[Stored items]
- - -

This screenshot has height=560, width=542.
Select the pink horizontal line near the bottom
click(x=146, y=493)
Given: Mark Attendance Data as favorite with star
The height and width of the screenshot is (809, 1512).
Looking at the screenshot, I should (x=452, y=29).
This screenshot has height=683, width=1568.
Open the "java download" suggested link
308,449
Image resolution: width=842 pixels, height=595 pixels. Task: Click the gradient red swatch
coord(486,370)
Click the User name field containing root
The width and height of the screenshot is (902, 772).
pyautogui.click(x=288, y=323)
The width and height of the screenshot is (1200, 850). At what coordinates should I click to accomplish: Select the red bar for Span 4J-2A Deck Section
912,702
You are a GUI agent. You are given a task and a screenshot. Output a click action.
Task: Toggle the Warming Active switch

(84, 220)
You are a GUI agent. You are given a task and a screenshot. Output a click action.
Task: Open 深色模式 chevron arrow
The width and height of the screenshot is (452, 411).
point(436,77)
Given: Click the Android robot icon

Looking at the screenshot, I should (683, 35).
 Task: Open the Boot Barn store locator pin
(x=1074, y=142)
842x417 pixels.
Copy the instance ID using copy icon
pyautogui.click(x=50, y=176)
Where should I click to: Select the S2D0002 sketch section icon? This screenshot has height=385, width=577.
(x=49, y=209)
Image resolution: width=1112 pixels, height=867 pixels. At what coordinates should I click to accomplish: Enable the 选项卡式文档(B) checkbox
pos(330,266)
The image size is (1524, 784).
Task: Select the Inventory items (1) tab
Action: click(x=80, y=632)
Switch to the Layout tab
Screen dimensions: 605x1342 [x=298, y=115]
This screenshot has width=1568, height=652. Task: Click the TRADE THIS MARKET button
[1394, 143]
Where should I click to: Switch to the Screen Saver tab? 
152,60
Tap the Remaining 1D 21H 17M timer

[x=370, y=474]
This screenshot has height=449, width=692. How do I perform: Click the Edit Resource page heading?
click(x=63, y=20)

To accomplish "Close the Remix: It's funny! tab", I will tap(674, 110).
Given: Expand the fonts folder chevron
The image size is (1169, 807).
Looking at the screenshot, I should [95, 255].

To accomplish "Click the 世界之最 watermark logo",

- - -

-- Task details --
Print exactly the lines from the one with "Given: Expand the fonts folder chevron" through the end of the data, inclusive.

-- Reply to the task --
Given: Expand the fonts folder chevron
The image size is (1169, 807).
Looking at the screenshot, I should [95, 255].

To accomplish "Click the 世界之最 watermark logo",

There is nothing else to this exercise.